Copy out all of the data word for word. Omit every picture.
━━━━━ The data
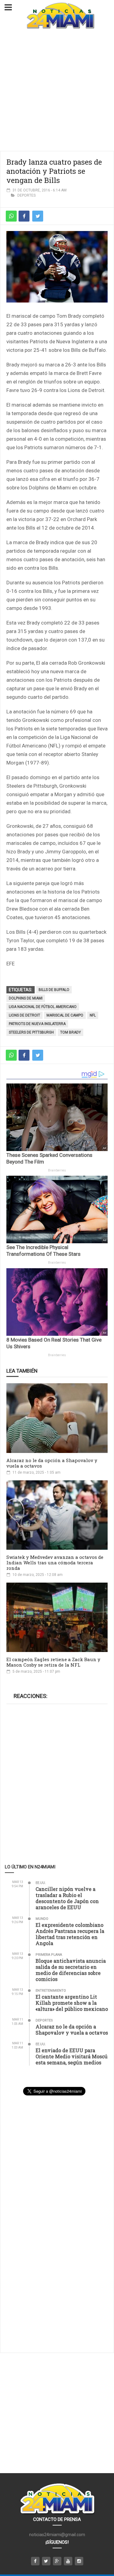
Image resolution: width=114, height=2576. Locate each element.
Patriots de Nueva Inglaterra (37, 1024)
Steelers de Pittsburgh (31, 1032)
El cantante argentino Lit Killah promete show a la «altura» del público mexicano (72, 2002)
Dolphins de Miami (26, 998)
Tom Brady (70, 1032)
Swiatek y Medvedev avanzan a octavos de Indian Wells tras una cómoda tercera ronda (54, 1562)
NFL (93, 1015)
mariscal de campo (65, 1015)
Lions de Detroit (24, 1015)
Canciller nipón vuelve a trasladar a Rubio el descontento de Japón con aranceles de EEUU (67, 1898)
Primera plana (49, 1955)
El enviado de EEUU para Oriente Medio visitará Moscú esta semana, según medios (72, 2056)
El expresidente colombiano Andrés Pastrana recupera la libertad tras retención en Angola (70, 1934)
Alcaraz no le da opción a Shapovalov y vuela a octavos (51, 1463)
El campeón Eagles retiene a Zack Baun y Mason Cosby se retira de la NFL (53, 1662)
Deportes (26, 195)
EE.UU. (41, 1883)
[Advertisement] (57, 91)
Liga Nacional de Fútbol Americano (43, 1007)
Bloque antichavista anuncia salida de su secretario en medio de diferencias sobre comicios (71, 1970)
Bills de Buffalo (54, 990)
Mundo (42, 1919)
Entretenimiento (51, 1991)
━━━━━━━━━━
_Solution_.
Image resolution: width=114, height=2576. Locate each element.
Patriots de Nueva Inglaterra (37, 1024)
Steelers de Pittsburgh (31, 1032)
El cantante argentino Lit Killah promete show a la «altura» del público mexicano (72, 2002)
Dolphins de Miami (26, 998)
Tom Brady (70, 1032)
Swiatek y Medvedev avanzan a octavos de Indian Wells tras una cómoda tercera ronda (54, 1562)
NFL (93, 1015)
mariscal de campo (65, 1015)
Lions de Detroit (24, 1015)
Canciller nipón vuelve a trasladar a Rubio el descontento de Japón con aranceles de EEUU (67, 1898)
Primera plana (49, 1955)
El enviado de EEUU para Oriente Medio visitará Moscú esta semana, según medios (72, 2056)
El expresidente colombiano Andrés Pastrana recupera la libertad tras retención en Angola (70, 1934)
Alcaraz no le da opción a Shapovalov y vuela a octavos (51, 1463)
El campeón Eagles retiene a Zack Baun y Mason Cosby se retira de la NFL (53, 1662)
Deportes (26, 195)
EE.UU. (41, 1883)
[Advertisement] (57, 91)
Liga Nacional de Fútbol Americano (43, 1007)
Bloque antichavista anuncia salida de su secretario en medio de diferencias sobre comicios (71, 1970)
Bills de Buffalo (54, 990)
Mundo (42, 1919)
Entretenimiento (51, 1991)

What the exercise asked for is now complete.